All rollers, including the lilac-breasted, are known for their acrobatic, agile flight, aided by their tail streamers which they use as rudders while flying.

Source: YouTube, SafariLive 10 30 How the Lilac-breasted roller got his name

Next week: A Bird of Prey.

4. Wednesday’s Word: Jambo

Jambo” is Swahili for “hello.”

In hopes of arriving in Africa with a number of useful Swahili words and phrases at my fingertips, I’m attempting to learn one new word per week.
I’m using the YouTube video “Easy Swahili – Basic Phrases for Greetings” as a pronunciation guide.

I shall begin by cheating, and choose a word I already know.

2. How Big Is It?

Pretty darn big!

The Republic of Kenya is the world’s 48th largest country by total area (224,084 square miles), and the 27th most populous. English and Swahili are its two official languages.

Black band = the natives of Kenya
Red band = in memory of the blood sacrifice of freedom seekers
Green band = Kenya’s natural resources
White fimbriation = peace and honesty
Warrior’s shield and two spears = the traditions and cultures of Kenya.

1. Oh, All The Places to Go!

Last Friday The NYTimes posted its annual “52 Places to Go” for 2020. Mount Kenya is on the list. The mountain is home to some of the world’s last remaining tropical glaciers. However, glacier monitoring suggests that any permanent ice on Mount Kenya could disappear completely before 2030. According to The Times, “Now is the time to go.”
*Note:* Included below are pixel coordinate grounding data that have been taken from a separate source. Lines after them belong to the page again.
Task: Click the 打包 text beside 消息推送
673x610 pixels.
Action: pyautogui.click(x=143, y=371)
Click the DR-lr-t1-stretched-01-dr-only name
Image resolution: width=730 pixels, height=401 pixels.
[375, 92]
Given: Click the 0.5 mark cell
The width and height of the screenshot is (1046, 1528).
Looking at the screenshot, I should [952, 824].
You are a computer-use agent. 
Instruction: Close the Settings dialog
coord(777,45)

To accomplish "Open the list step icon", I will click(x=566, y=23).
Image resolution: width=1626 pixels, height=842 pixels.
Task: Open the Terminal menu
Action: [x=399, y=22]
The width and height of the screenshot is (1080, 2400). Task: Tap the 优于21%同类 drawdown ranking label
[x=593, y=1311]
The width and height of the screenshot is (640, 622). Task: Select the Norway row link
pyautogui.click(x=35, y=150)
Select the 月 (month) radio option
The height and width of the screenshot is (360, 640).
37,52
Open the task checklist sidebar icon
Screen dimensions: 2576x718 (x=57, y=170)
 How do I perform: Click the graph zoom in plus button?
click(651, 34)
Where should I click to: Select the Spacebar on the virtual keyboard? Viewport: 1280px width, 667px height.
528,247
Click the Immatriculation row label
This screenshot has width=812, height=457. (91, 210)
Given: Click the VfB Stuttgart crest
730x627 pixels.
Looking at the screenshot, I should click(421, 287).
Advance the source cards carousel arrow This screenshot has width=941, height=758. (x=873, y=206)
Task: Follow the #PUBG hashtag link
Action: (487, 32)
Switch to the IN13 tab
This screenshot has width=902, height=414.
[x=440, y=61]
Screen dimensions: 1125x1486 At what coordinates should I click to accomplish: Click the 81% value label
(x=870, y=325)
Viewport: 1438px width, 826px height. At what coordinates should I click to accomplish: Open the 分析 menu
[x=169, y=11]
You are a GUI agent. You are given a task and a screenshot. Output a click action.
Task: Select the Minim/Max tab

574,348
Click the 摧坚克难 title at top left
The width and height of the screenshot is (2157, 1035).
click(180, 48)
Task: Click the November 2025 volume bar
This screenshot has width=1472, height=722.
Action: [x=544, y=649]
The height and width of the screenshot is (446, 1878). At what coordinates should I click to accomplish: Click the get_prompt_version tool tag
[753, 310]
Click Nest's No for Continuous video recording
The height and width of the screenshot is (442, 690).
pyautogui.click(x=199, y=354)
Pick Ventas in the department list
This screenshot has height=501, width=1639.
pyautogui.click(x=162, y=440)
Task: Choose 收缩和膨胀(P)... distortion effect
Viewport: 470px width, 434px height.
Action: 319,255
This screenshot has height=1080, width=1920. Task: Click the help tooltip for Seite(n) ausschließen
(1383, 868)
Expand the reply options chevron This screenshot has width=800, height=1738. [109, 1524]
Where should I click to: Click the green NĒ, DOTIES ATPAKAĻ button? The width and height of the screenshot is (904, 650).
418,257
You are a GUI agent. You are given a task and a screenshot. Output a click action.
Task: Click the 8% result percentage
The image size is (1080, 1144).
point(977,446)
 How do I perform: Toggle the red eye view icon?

Uganda also made this year’s list, as it’s leading the way in sustainable travel. We have purchased a permit for a one day gorilla trek in the Bwindi Forest. Uganda limits the number of trekking permits. Parties no bigger than 8 are allowed to visit a gorilla family for one hour. Once you come upon the troupe, the clock starts ticking. Sixty minutes later you’re escorted back to camp.